Data retrieval and embeddings enhancements from MongoDB set the stage for a year of specialized AI
The process of moving an artificial intelligence prototype to production has a lot of moving parts and can get bogged down quickly. To break up this logjam, database services provider MongoDB Inc. released a series of new capabilities this week designed to help developers build and implement AI solutions more rapidly and with greater accuracy.
Building on its purchase of Voyage AI Inc. nearly a year ago, the company announced the general availability of the Voyage 4 family of embeddings models aimed at streamlining retrieval of information for key AI tasks.
"From my standpoint, speed matters," CJ Desai (pictured), president and chief executive officer of MongoDB, said during a presentation in San Francisco on Thursday. "Are you building as fast as you can? If you fall behind, investors or customers are going to ask, 'What is the future of your company?'"
MongoDB's focus on embedding models highlights the growing importance of vector search. Embeddings capture semantic meaning as vectors, converting data in the form of text, images or audio into numerical representations to power modern AI applications.
The company believes that approach will appeal to developers seeking higher retrieval quality at lower storage cost with less friction.

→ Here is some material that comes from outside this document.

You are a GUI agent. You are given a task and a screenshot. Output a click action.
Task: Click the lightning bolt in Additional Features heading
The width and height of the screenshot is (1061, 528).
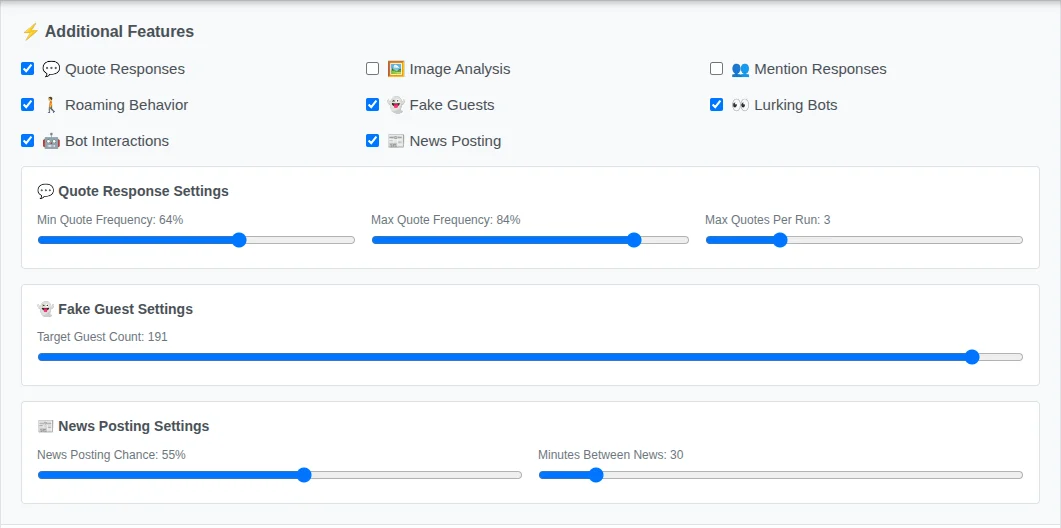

"Vector search is the new frontier," Pete Johnson, field chief technology officer for AI at MongoDB, said in a briefing on Thursday. "The key to building good AI applications is getting good at vector search."
MongoDB's acquisition of Voyage AI and the announcements this week illustrate a shift in how databases handle AI workloads. Retrieval and vector search have been managed as separate solutions in the past. By embedding these capabilities directly into its core Atlas platform, MongoDB reflects a broader industry trend towards consolidating AI tasks into databases to simplify development and improve the results that artificial intelligence can bring.
"To get insights out of that data is with embeddings," Frank Liu, Voyage AI research manager at MongoDB, said in an interview with SiliconANGLE. "We really are still in the very early innings of vector search."
MongoDB's latest announcements also provide a window into the direction AI may take over the coming year. During the company's event on Thursday, Desai spoke with Konstantine Buhler, a partner at Sequoia Capital, about the progression of AI offerings through agents and frontier models in 2025. The coming year will see a shift in how AI is used within the enterprise, according to Buhler.
"2026 is going to be about the specialization of AI," Buhler said. "We will see it in specialized models and specialized use cases."
Indeed, MongoDB is already seeing a move in this direction. Among the announcements the company made this week was an expansion of its Startups program, an initiative designed to help founders and builders of small companies propel applications into global deployment.
MongoDB for Startups companies now account for more than $200 billion in combined valuation, and include Mercor Inc., whose AI models streamline the hiring process, and Spendflo Inc., which provides AI-powered SaaS management.
"Where MongoDB started was powering startups," Suraj Patel, vice president of MongoDB Ventures and corporate development, told SiliconANGLE. "We are starting to see some of these interesting, specialized models."
MongoDB's strategy to leverage its Voyage AI acquisition, focus on vector search, and build a startup ecosystem has shown positive financial momentum in recent months. The company reported a strong fiscal quarter in December, as it produced adjusted earnings to reverse a loss a year ago, and saw revenue climb 19% year-over-year.
The company's hire of Desai is also a fairly new development. The CEO noted in remarks on Thursday that he was now in his 62nd day on the job. Desai is an industry veteran, having started his career at Oracle Corp. and served in a series of high-level executive positions with Symantec, Dell/EMC, ServiceNow Inc. and Cloudflare Inc., before taking the helm at MongoDB in November.
"This database was created for builders and developers," Desai said. "We take care of all of the data elements that are needed."
Taking care of the data elements means redefining AI-powered search and retrieval expectations. The company's approach is guided by an understanding of the pain points for developers and then delivering a set of solutions, through Voyage and Atlas, that address the need for simplicity in the complex, evolving world of AI.
"It gives us a ton of relevancy with developers in these communities," Ben Cefalo, senior vice president and head of core products and Atlas Foundational Services at MongoDB, told SiliconANGLE. "It's all about stitching things together. That's really wonderful for the developer because now they can just continue to build."